» WHAT IS REQUIRED: Rewrite every line of the records below as a Markdown table with two columns, Row and Line. Number the rows in order and skip any blank lines.

Some records:
###

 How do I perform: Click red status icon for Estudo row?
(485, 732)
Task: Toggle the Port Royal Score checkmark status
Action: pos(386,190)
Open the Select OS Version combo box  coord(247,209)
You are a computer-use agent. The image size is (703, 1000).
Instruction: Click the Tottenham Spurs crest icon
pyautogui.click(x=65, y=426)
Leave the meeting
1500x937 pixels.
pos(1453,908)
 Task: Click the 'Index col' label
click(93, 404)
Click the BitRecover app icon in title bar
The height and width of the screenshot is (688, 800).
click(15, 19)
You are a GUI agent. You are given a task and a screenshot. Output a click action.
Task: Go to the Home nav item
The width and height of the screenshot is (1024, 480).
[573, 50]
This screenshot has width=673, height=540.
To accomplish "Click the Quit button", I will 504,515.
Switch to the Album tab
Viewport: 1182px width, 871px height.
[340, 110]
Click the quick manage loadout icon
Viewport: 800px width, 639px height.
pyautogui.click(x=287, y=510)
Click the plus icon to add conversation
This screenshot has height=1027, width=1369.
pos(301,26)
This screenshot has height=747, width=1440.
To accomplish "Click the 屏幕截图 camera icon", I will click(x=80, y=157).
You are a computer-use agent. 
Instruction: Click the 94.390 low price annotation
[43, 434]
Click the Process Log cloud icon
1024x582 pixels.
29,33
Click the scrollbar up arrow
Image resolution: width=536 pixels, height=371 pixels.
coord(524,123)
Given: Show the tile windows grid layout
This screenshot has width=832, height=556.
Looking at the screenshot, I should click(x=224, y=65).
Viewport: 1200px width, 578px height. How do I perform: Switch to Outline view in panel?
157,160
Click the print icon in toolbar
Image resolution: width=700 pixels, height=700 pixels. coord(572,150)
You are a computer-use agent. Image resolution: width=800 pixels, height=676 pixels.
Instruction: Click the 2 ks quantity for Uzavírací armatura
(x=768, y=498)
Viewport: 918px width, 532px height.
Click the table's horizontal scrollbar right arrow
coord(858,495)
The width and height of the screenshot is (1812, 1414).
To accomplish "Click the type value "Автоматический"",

###

» FULL ANSWER:
| Row | Line |
|---|---|
| 1 |  How do I perform: Click red status icon for Estudo row? |
| 2 | (485, 732) |
| 3 | Task: Toggle the Port Royal Score checkmark status |
| 4 | Action: pos(386,190) |
| 5 | Open the Select OS Version combo box  coord(247,209) |
| 6 | You are a computer-use agent. The image size is (703, 1000). |
| 7 | Instruction: Click the Tottenham Spurs crest icon |
| 8 | pyautogui.click(x=65, y=426) |
| 9 | Leave the meeting |
| 10 | 1500x937 pixels. |
| 11 | pos(1453,908) |
| 12 |  Task: Click the 'Index col' label |
| 13 | click(93, 404) |
| 14 | Click the BitRecover app icon in title bar |
| 15 | The height and width of the screenshot is (688, 800). |
| 16 | click(15, 19) |
| 17 | You are a GUI agent. You are given a task and a screenshot. Output a click action. |
| 18 | Task: Go to the Home nav item |
| 19 | The width and height of the screenshot is (1024, 480). |
| 20 | [573, 50] |
| 21 | This screenshot has width=673, height=540. |
| 22 | To accomplish "Click the Quit button", I will 504,515. |
| 23 | Switch to the Album tab |
| 24 | Viewport: 1182px width, 871px height. |
| 25 | [340, 110] |
| 26 | Click the quick manage loadout icon |
| 27 | Viewport: 800px width, 639px height. |
| 28 | pyautogui.click(x=287, y=510) |
| 29 | Click the plus icon to add conversation |
| 30 | This screenshot has height=1027, width=1369. |
| 31 | pos(301,26) |
| 32 | This screenshot has height=747, width=1440. |
| 33 | To accomplish "Click the 屏幕截图 camera icon", I will click(x=80, y=157). |
| 34 | You are a computer-use agent.  |
| 35 | Instruction: Click the 94.390 low price annotation |
| 36 | [43, 434] |
| 37 | Click the Process Log cloud icon |
| 38 | 1024x582 pixels. |
| 39 | 29,33 |
| 40 | Click the scrollbar up arrow |
| 41 | Image resolution: width=536 pixels, height=371 pixels. |
| 42 | coord(524,123) |
| 43 | Given: Show the tile windows grid layout |
| 44 | This screenshot has width=832, height=556. |
| 45 | Looking at the screenshot, I should click(x=224, y=65). |
| 46 | Viewport: 1200px width, 578px height. How do I perform: Switch to Outline view in panel? |
| 47 | 157,160 |
| 48 | Click the print icon in toolbar |
| 49 | Image resolution: width=700 pixels, height=700 pixels. coord(572,150) |
| 50 | You are a computer-use agent. Image resolution: width=800 pixels, height=676 pixels. |
| 51 | Instruction: Click the 2 ks quantity for Uzavírací armatura |
| 52 | (x=768, y=498) |
| 53 | Viewport: 918px width, 532px height. |
| 54 | Click the table's horizontal scrollbar right arrow |
| 55 | coord(858,495) |
| 56 | The width and height of the screenshot is (1812, 1414). |
| 57 | To accomplish "Click the type value "Автоматический"", |